Every mutex keeps track of all the waiters that are blocked on itself. The mutex has a plist to store these waiters by priority. This list is protected by a spin lock that is located in the struct of the mutex. This lock is called wait_lock. Since the modification of the waiter list is never done in interrupt context, the wait_lock can be taken without disabling interrupts.

Task PI List

To keep track of the PI chains, each process has its own PI list. This is a list of all top waiters of the mutexes that are owned by the process. Note that this list only holds the top waiters and not all waiters that are blocked on mutexes owned by the process.

The top of the task’s PI list is always the highest priority task that is waiting on a mutex that is owned by the task. So if the task has inherited a priority, it will always be the priority of the task that is at the top of this list.

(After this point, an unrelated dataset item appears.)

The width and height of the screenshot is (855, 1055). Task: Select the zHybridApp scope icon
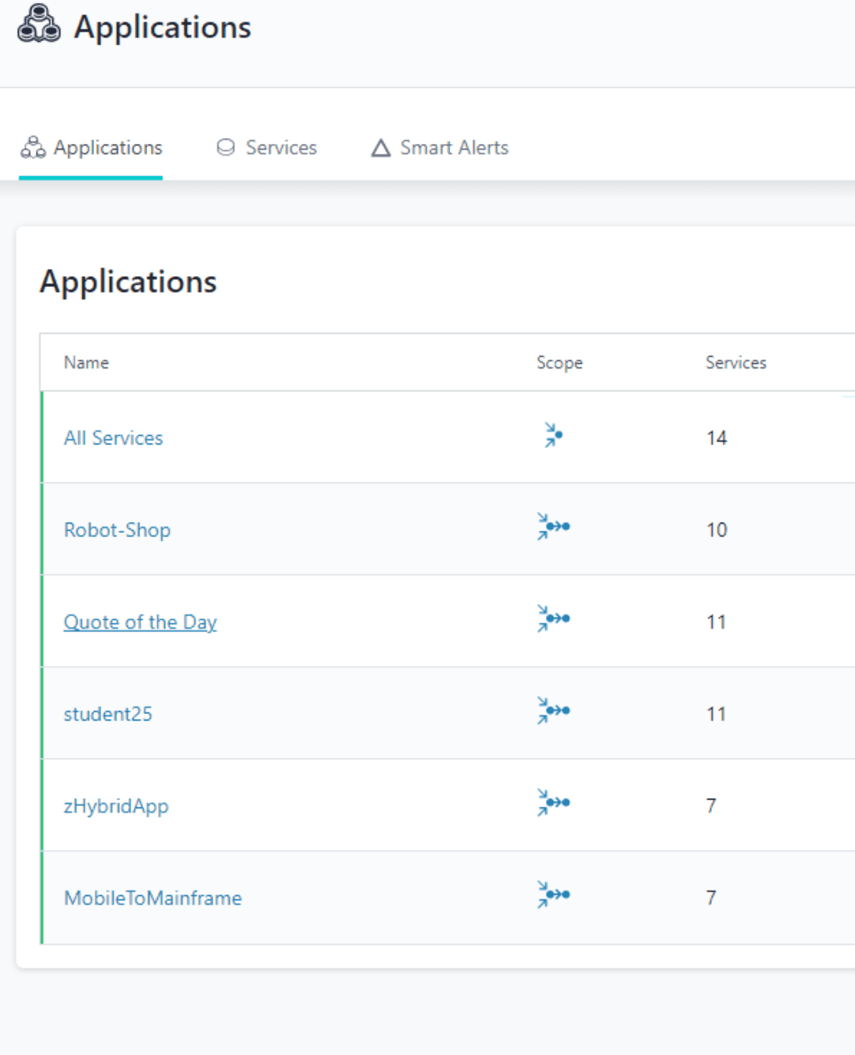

This list is stored in the task structure of a process as a plist called pi_list. This list is protected by a spin lock also in the task structure, called pi_lock. This lock may also be taken in interrupt context, so when locking the pi_lock, interrupts must be disabled.

Depth of the PI Chain

The maximum depth of the PI chain is not dynamic, and could actually be defined. But is very complex to figure it out, since it depends on all the nesting of mutexes. Let’s look at the example where we have 3 mutexes, L1, L2, and L3, and four separate functions func1, func2, func3 and func4. The following shows a locking order of L1->L2->L3, but may not actually be directly nested that way.

void func1(void) { mutex_lock(L1);

/* do anything */

mutex_unlock(L1);

}

void func2(void) { mutex_lock(L1); mutex_lock(L2);

/* do something */

mutex_unlock(L2);
mutex_unlock(L1);

}

void func3(void) { mutex_lock(L2); mutex_lock(L3);

/* do something else */

mutex_unlock(L3);
mutex_unlock(L2);

}

void func4(void) { mutex_lock(L3);

/* do something again */

mutex_unlock(L3);

}

Now we add 4 processes that run each of these functions separately. Processes A, B, C, and D which run functions func1, func2, func3 and func4 respectively, and such that D runs first and A last. With D being preempted in func4 in the “do something again” area, we have a locking that follows:

D owns L3 C blocked on L3 C owns L2 B blocked on L2 B owns L1 A blocked on L1

And thus we have the chain A->L1->B->L2->C->L3->D.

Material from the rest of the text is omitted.